According to one aspect, in the variable data generating apparatus 1, the variable scoring unit 13 may include the word-level evaluation reference table 15 and the word extraction counting unit 16 as described above. The word-level evaluation reference table 15 includes a level evaluation reference for each of words. The word extraction counting unit 16 extracts, from the text data in the variable groups, a word in common with a word in the word-level evaluation reference table 15, and counts the number of the extracted words. The variable scoring unit 13 scores the data of the group on the basis of the counted number of the extracted words and the level evaluation reference in the word-level evaluation reference table 15. An example of scoring will be described in Example Embodiment 2.
According to one aspect, in the variable data generating apparatus 1, the word extraction counting unit 16 may extract, from the text data in the variable groups, a word in common with a word in the word-level evaluation reference table 15 and a synonym of the word, and count the number of the extracted words. In this case, according to one aspect, the word extraction counting unit 16 may further include the word vectorizing unit 17. In this case, according to one aspect, the word vectorizing unit 17 may vectorize (multidimensionally convert into numerical values) a common word between the variable group text data and the word-level evaluation reference table 15, and the word extraction counting unit 16 may compare a vector of the common word with vectors of other words, and extract a synonym of the common word on the basis of a predetermined reference.

## Source excerpt

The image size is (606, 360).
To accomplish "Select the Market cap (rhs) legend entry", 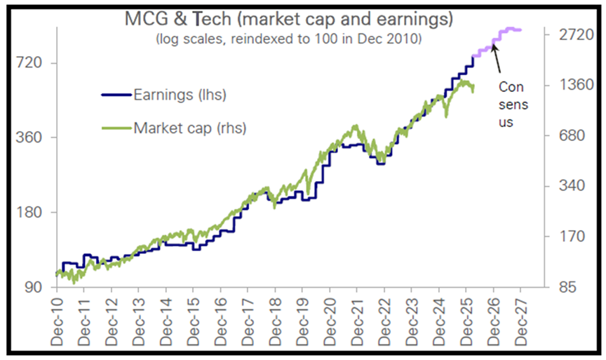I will point(189,128).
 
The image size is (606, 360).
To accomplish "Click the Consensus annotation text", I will point(511,104).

## Directions
A – Decide whether each statement agrees with the description of the variable data generating apparatus, and back each yes or no with the deciding words quoted from it. (i) The word-level evaluation reference table 15 holds a level evaluation reference for each word. (ii) An example of scoring is given in Example Embodiment 1. (iii) A synonym is found by comparing the vector of a common word with the vectors of other words.
B – Proceed with the description of the variable data generating apparatus, starting after its final sentence.

## The responses
A –
(i) Yes: "The word-level evaluation reference table 15 includes a level evaluation reference for each of words."
(ii) No: "An example of scoring will be described in Example Embodiment 2."
(iii) Yes: "the word extraction counting unit 16 may compare a vector of the common word with vectors of other words, and extract a synonym of the common word on the basis of a predetermined reference."

B –
As the word vectorizing unit 17, for example, the word2vec or the like can be used as described above. Hereinafter, vectorization of words will be described with reference to the word “fun”. The word vectorizing unit 17 calculates a feature amount based on, for example, the relationship between “fun” and co-occurrence words thereof, and determines the calculated feature amount as a vector of “fun”. That is, the vector is generated as a variance expression reflecting the definitions and semantic features of the word. Therefore, a word (synonym) similar to “fun” is determined as a vector similar to the vector.
Next, extraction of the synonym will be described with reference to Table 1 below. It is to be noted that, the following Table 1 is an example, and is not limited thereto. For extracting the synonym, for example, the word2vec or the like can be used in the same manner as described above.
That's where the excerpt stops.